GIVEN ENTRIES START

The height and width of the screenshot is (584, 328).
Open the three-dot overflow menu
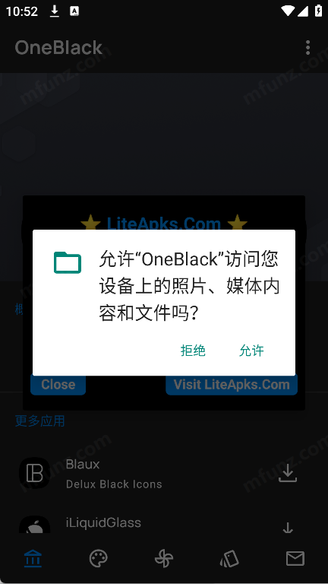[x=308, y=48]
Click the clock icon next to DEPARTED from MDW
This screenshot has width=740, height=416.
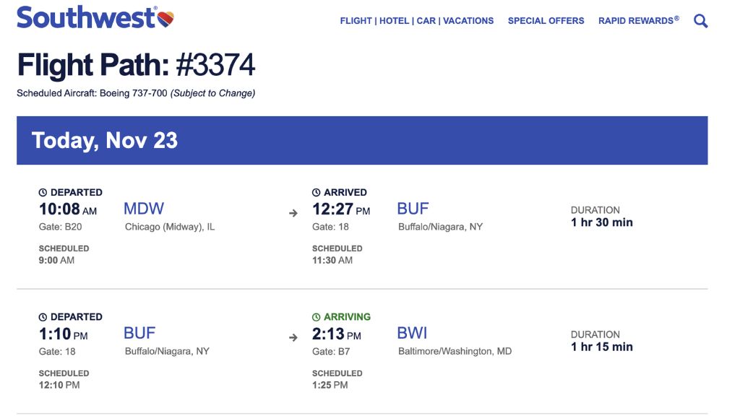44,191
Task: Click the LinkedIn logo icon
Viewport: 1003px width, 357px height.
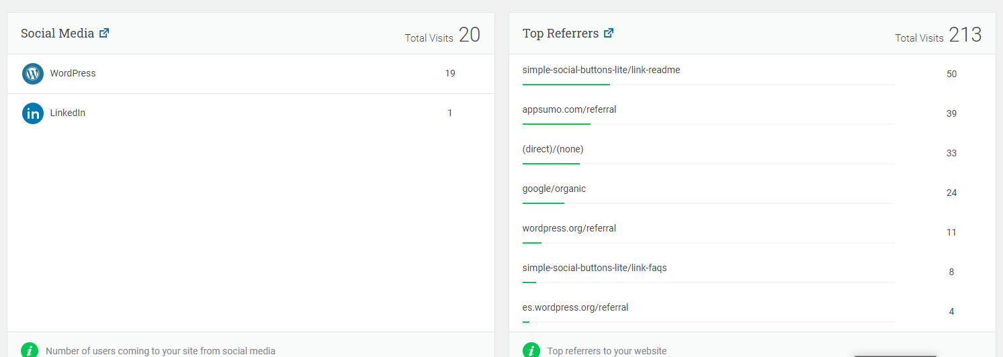Action: 33,113
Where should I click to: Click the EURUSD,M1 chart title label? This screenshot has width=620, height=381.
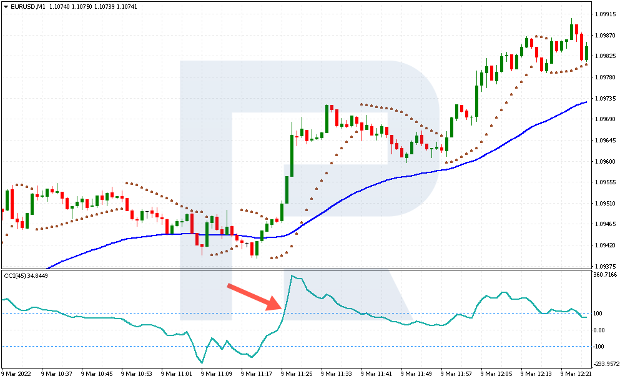click(27, 7)
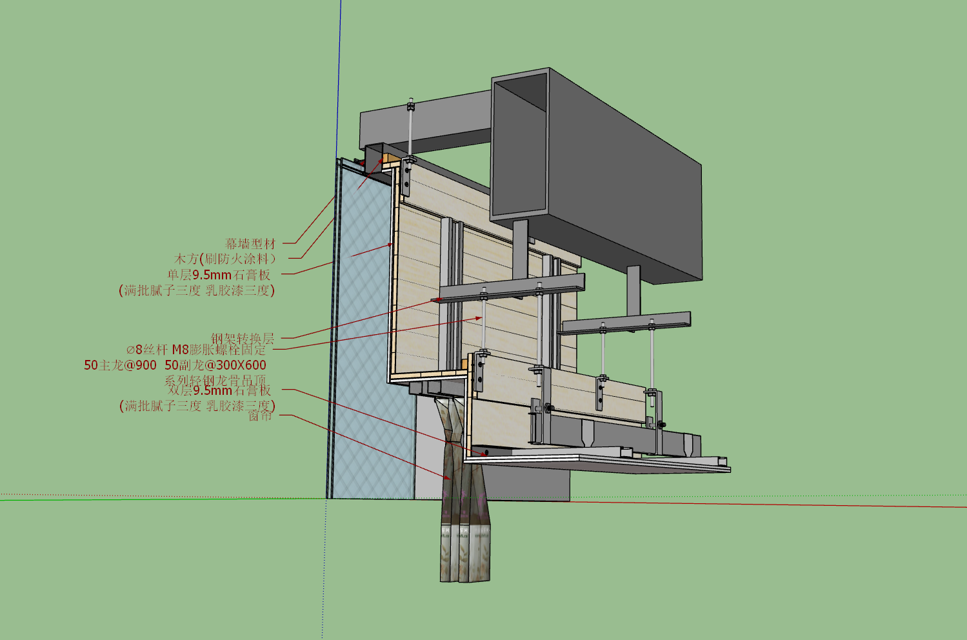Select the 幕墙型材 text label
Image resolution: width=967 pixels, height=640 pixels.
pyautogui.click(x=250, y=244)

GIVEN ENTRIES END

• **INSTRUCTIONS TO FOLLOW**: Each record above must be retyped exactly. Omit the pictures.

• **ANSWER TO THE EXERCISE**:
The height and width of the screenshot is (584, 328).
Open the three-dot overflow menu
[x=308, y=48]
Click the clock icon next to DEPARTED from MDW
This screenshot has width=740, height=416.
44,191
Task: Click the LinkedIn logo icon
Viewport: 1003px width, 357px height.
Action: 33,113
Where should I click to: Click the EURUSD,M1 chart title label? This screenshot has width=620, height=381.
click(27, 7)
Select the 幕墙型材 text label
Image resolution: width=967 pixels, height=640 pixels.
pyautogui.click(x=250, y=244)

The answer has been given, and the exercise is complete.